* TASK TO CARRY OUT *
Return, from the lines below, each one that includes the word "will".

[Pixel coordinate grounding data]
Start of Block

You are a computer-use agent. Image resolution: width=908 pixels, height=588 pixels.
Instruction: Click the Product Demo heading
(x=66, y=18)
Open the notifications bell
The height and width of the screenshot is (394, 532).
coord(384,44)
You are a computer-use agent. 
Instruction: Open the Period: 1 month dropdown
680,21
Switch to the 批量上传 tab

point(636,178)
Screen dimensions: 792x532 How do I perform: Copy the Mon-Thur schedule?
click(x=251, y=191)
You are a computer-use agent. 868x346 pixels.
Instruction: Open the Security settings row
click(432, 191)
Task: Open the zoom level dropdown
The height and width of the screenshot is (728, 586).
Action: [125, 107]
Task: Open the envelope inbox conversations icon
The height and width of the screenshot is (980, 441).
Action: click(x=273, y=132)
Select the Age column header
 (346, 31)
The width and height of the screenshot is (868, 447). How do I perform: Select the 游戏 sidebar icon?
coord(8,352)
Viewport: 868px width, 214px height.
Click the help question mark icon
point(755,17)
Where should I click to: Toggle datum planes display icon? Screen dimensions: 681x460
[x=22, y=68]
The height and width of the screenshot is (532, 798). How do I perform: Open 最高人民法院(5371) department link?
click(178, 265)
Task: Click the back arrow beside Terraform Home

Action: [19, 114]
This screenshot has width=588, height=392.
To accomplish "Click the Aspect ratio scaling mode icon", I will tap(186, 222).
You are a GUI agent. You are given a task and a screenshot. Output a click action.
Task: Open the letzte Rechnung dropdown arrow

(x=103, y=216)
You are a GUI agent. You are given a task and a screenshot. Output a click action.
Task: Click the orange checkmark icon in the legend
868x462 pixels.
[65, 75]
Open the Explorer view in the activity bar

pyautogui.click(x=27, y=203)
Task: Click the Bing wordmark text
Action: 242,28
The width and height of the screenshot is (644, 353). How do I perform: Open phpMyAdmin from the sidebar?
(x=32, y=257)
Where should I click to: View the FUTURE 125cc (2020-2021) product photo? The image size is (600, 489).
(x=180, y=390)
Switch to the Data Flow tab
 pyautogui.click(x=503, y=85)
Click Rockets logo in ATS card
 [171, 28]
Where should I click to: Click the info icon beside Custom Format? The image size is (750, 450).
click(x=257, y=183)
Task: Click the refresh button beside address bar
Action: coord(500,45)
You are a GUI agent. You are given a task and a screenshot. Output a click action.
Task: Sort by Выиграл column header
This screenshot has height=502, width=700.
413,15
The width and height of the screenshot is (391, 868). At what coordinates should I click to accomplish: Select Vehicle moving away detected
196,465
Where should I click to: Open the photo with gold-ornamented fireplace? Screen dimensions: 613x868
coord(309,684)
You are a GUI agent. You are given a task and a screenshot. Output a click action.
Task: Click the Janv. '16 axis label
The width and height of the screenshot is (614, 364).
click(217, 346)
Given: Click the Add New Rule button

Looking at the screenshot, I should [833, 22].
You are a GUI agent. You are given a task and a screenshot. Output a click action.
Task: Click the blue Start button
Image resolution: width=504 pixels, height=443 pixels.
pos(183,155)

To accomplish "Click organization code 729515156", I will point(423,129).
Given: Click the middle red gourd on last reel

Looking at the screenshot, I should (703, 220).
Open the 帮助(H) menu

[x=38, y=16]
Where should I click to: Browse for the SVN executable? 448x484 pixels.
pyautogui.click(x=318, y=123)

End of Block

* ANSWER TO THIS EXERCISE *
To accomplish "Click the Aspect ratio scaling mode icon", I will tap(186, 222).
To accomplish "Click organization code 729515156", I will point(423,129).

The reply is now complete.